On the ten point Augustan Favorability Scale—10 being the Res Gestae (Augustus selfless in every action, observant of tradition, generous, moderate, dutiful), 1 being Levick’s book (Augustus a man of deceit and violence, relentlessly self-interested manipulator of public opinion and political machinery, precursor to twentieth century dictators)—Galinsky comes in at about a 7.5. While detailing and acknowledging the atrocities of the triumviral period, he brings a refreshing lack of disgruntlement about the fall of the Republic. It is a very un-Tacitean view, one that assesses Augustus not from the point of view of the senatorial aristocracy whose privileges he curtailed, but from the perspective of the broader Roman world, and also from a modern reader’s point of view, asking frankly what we can learn from Augustus, and why we should care about him. Galinsky highlights the “transactional” nature of Augustus’ leadership, wedded as it was to broadly shared values, the way Augustus got in front of changes that were already happening, and the flexible and responsive nature of his approach within his overall goals. One of Galinsky’s useful contributions to Augustan scholarship has been to consult modern studies of leadership, which have moved away from preoccupation with power and instead emphasize the more important task of a leader to inculcate purpose, and on this score one can take away some positive lessons.

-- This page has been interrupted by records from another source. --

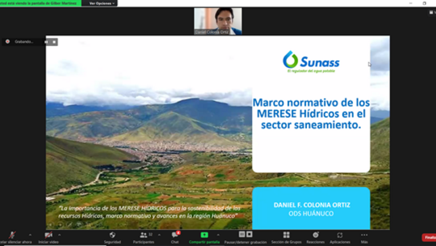Click the red Finalizar button
The image size is (436, 246).
(x=429, y=237)
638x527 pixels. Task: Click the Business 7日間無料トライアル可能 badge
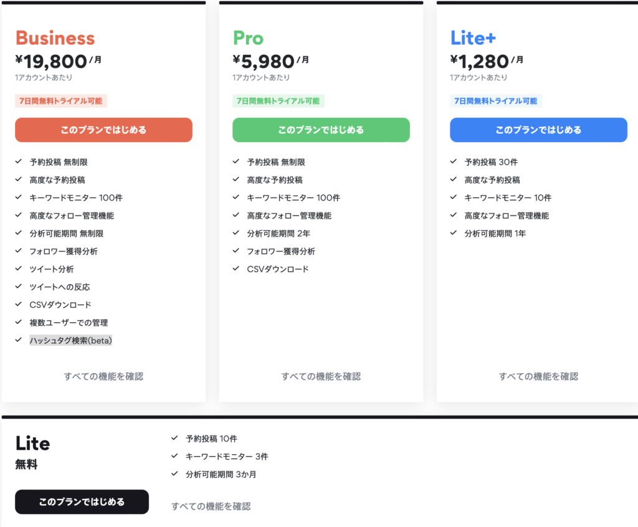point(61,101)
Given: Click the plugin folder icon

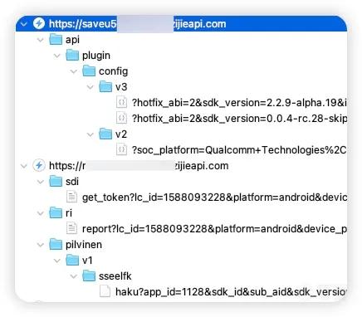Looking at the screenshot, I should (x=72, y=55).
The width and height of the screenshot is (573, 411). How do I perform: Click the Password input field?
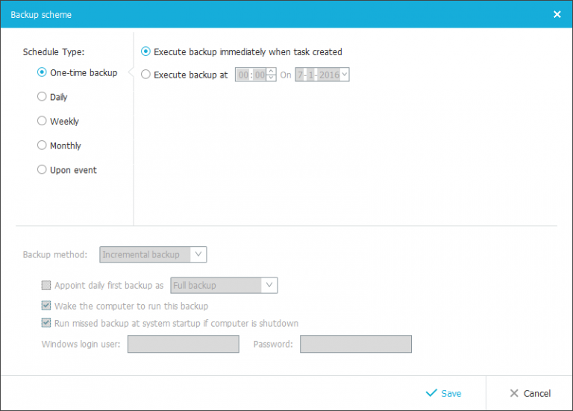(x=355, y=344)
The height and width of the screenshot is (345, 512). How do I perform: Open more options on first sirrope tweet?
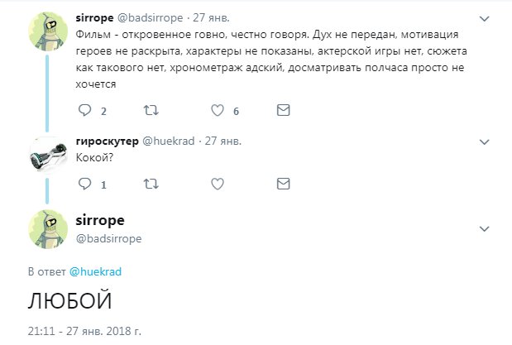click(484, 17)
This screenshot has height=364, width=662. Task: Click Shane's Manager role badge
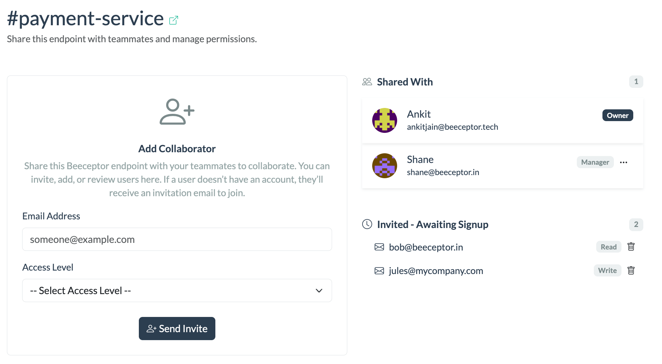(x=595, y=162)
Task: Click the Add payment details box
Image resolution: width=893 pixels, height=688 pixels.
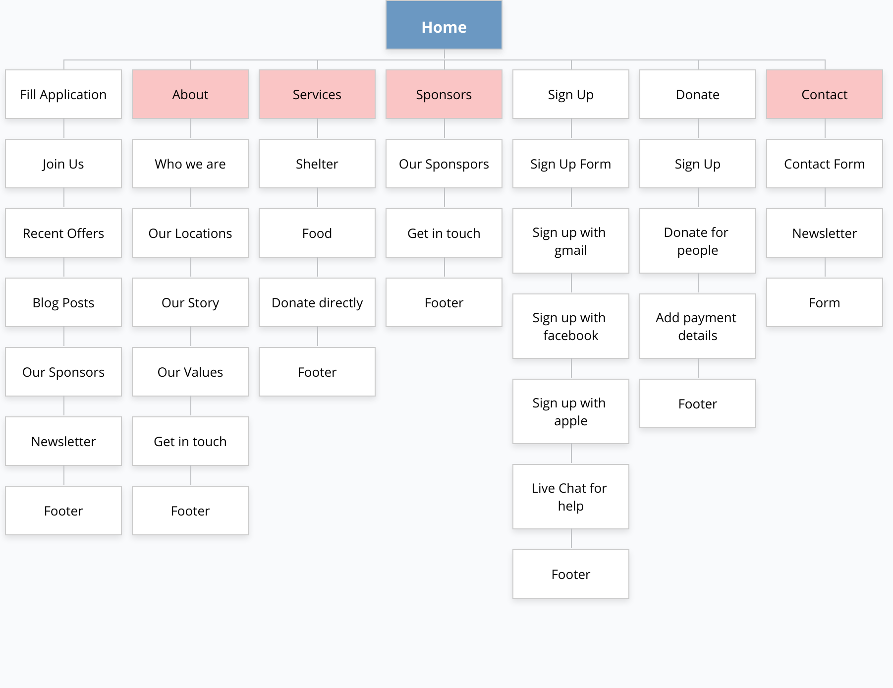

Another strength of this book is an openness to social history. When relevant, Galinsky briefly discusses the kinds of topics about which students often ask: life expectancy, literacy, the status and roles of women, religious practices and beliefs, astrology, and various other Roman customs that bear on the main narrative, and he does so with a light touch that takes good advantage of all the progress made in these areas in the last several decades. The other recent accounts are much more single-mindedly political, and more traditional in seeing such things as outside the purview of “real” history. The result is not only a more rounded picture of Augustus in his milieu, but a good introduction to Roman civilization, made all the more effective because it focuses on a single fascinating personality and a single period of momentous change.
The bibliography is judicious and up to date, and the text well-edited and attractively presented. In its undogmatic willingness to canvass other views, and its readable and at times humorous style, it is ideal for college and university courses, and a model of how to combine political and cultural history for a contemporary audience.
1. Werner Eck, The Age of Augustus, 2nd ed. Malden, MA: Blackwell, 2007 (German 1st edition 1998). Pat Southern, Augustus, London and New York: Routledge, 1998. Barbara Levick, Augustus: Image and Substance, Harlow, UK: Pearson, 2010.